● Stored items:
=-=-=

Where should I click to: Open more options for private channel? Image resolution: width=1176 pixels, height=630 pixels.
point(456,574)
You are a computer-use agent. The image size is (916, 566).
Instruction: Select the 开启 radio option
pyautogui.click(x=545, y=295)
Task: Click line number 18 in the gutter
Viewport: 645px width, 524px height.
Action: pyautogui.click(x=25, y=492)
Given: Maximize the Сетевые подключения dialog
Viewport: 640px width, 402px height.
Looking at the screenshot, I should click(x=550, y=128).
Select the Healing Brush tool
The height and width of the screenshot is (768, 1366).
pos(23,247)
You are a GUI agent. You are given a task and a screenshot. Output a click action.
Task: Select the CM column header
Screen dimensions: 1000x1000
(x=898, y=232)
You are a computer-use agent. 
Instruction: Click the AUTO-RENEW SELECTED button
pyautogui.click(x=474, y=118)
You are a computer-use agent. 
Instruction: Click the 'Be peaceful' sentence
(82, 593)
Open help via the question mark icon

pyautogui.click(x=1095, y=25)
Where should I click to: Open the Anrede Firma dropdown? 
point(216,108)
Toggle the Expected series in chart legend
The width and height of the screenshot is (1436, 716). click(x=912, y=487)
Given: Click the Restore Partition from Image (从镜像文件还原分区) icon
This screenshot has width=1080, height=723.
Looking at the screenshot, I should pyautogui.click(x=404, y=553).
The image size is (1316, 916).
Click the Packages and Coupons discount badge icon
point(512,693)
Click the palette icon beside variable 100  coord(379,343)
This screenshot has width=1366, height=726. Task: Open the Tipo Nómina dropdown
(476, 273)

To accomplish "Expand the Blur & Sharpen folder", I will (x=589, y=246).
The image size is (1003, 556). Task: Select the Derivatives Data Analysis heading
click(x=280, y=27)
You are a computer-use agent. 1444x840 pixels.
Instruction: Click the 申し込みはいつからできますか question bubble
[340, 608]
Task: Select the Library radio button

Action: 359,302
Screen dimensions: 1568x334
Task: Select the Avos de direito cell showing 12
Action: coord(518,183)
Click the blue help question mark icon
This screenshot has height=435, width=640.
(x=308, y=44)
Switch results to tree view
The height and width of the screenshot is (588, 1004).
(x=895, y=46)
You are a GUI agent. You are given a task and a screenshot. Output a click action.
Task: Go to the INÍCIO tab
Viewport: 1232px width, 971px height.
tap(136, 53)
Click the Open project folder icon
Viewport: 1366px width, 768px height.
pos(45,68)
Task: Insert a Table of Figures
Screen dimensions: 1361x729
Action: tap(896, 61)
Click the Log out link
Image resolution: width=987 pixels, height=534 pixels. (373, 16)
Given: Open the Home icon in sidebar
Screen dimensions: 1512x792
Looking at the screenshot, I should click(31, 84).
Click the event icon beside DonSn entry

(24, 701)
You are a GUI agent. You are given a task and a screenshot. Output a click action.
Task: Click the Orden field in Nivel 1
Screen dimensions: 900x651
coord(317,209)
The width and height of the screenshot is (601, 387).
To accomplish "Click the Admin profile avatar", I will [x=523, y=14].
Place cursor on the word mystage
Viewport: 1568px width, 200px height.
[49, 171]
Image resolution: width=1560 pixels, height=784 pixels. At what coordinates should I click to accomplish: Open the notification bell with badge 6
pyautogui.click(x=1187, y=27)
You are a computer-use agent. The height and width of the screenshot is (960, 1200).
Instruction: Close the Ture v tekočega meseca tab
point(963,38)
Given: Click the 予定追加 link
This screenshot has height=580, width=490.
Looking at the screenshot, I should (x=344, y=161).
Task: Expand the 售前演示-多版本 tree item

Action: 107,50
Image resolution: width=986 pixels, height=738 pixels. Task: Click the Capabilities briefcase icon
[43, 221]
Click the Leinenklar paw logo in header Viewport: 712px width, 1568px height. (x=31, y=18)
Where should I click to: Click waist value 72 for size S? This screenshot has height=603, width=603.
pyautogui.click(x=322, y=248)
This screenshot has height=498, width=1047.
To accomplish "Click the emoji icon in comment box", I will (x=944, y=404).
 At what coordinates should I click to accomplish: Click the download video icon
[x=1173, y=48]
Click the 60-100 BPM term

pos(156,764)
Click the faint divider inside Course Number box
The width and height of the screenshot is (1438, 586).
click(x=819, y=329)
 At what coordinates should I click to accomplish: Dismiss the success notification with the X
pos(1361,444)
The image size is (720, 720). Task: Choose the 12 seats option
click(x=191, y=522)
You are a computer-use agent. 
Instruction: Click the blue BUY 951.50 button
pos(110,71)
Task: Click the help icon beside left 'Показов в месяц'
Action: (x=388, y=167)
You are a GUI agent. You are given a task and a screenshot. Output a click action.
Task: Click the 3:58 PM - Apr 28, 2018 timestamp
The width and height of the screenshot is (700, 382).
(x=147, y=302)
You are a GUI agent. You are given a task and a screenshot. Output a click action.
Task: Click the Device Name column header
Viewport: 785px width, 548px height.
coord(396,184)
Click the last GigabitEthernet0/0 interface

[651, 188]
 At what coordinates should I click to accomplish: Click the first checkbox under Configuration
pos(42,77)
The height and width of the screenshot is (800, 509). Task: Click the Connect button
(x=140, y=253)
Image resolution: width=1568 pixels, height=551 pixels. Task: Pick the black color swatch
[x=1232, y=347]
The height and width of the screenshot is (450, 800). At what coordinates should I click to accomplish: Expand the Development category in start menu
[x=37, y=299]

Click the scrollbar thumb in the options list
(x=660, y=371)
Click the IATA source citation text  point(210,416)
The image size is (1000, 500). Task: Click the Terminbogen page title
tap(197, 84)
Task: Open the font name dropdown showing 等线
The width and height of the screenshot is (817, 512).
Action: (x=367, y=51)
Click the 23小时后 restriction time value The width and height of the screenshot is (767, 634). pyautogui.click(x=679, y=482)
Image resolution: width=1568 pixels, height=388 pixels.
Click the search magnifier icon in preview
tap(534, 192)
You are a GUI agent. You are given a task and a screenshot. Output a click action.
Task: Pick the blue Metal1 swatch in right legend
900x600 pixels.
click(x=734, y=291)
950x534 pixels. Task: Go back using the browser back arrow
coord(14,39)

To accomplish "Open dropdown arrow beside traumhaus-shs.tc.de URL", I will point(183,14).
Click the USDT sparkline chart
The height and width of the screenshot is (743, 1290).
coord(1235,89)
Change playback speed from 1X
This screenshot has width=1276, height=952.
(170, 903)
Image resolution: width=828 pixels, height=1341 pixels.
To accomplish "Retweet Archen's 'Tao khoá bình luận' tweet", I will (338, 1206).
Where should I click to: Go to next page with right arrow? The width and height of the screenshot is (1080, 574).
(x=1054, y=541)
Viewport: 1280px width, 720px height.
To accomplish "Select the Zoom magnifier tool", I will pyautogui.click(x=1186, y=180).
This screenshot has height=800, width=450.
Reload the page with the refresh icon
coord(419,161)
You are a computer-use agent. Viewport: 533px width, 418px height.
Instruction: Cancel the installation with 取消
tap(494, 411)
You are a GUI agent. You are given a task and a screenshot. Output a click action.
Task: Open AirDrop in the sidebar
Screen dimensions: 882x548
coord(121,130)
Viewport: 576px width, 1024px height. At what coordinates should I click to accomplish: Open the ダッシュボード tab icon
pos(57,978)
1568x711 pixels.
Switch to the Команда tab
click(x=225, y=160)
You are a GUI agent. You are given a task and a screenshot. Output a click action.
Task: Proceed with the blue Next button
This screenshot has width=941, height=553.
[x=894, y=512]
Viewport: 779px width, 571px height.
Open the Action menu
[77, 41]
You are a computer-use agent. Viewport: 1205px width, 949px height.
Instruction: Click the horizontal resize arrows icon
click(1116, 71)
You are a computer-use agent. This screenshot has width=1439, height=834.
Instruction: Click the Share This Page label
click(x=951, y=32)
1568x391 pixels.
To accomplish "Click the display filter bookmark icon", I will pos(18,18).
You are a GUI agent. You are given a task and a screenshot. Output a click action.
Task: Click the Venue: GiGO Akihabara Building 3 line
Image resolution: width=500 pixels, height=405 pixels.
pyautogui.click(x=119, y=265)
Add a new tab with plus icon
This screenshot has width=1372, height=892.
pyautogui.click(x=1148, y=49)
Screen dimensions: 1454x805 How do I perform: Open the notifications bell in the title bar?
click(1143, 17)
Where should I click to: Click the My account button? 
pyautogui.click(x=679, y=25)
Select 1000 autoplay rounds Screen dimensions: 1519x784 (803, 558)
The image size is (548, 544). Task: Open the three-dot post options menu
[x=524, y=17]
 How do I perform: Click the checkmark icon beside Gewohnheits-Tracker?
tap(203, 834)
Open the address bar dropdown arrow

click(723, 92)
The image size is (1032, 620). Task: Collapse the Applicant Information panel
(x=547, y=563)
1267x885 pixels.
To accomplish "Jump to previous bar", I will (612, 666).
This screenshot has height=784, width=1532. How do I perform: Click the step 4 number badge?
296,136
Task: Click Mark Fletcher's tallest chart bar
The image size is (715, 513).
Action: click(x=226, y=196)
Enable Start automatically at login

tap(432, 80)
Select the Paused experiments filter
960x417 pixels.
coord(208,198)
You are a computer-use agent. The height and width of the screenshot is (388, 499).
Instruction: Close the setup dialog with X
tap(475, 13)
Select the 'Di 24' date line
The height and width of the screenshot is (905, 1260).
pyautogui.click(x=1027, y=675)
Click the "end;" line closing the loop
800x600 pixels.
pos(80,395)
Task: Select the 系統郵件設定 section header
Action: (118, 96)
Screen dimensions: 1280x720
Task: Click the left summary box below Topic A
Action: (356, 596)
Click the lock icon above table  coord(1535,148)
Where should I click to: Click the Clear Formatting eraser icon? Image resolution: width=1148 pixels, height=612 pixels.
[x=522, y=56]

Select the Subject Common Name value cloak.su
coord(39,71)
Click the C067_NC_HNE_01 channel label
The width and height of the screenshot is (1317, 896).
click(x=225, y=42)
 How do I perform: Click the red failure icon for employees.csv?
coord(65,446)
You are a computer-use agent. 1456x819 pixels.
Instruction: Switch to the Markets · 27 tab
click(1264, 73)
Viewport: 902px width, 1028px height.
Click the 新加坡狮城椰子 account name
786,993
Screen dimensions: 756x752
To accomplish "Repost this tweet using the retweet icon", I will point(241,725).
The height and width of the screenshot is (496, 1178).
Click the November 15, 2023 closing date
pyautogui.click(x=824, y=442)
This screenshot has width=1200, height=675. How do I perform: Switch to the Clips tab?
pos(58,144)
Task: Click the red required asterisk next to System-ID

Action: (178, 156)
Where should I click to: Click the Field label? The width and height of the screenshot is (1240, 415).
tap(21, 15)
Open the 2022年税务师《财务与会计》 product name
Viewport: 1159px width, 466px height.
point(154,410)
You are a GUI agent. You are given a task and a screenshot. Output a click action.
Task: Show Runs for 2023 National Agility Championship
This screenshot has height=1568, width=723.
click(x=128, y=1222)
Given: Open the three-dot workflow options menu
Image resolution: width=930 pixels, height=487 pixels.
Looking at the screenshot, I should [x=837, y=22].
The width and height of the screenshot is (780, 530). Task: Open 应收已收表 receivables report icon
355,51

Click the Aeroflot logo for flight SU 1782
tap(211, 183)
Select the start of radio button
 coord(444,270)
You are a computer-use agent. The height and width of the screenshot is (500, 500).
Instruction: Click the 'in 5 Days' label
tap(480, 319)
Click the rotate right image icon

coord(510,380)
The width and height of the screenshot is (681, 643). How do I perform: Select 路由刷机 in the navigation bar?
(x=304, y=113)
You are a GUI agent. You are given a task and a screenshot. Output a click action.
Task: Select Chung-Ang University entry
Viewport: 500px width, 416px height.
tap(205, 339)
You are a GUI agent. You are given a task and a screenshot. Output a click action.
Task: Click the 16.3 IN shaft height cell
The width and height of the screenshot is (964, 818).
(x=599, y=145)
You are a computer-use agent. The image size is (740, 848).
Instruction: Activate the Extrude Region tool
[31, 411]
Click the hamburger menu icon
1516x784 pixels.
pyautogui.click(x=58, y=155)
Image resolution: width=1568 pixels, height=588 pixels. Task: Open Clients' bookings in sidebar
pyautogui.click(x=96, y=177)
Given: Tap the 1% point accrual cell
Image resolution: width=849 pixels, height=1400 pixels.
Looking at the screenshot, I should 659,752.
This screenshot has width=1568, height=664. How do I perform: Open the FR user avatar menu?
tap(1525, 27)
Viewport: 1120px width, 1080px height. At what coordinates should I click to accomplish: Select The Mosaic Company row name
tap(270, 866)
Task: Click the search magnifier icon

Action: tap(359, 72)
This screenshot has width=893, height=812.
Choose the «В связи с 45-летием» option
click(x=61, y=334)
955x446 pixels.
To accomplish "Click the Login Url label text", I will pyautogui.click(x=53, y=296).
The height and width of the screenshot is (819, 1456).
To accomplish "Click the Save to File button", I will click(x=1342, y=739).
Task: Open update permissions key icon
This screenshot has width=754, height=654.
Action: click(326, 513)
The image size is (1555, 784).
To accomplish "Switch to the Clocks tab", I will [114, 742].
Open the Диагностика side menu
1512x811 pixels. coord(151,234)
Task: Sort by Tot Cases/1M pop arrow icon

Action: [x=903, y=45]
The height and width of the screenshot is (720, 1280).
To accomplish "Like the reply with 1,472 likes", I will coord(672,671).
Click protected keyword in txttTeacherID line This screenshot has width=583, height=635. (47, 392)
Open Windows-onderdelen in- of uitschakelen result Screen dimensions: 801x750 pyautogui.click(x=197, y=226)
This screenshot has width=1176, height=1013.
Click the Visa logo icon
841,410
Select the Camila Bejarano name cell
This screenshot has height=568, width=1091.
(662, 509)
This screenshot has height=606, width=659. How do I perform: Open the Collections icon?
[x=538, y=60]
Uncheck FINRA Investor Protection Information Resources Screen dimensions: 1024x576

=-=-=

● Task objective: Only the lines that contain the string "text" are to be copied from the records.

● Output of the task:
Click the IATA source citation text  point(210,416)
To accomplish "Click the Login Url label text", I will pyautogui.click(x=53, y=296).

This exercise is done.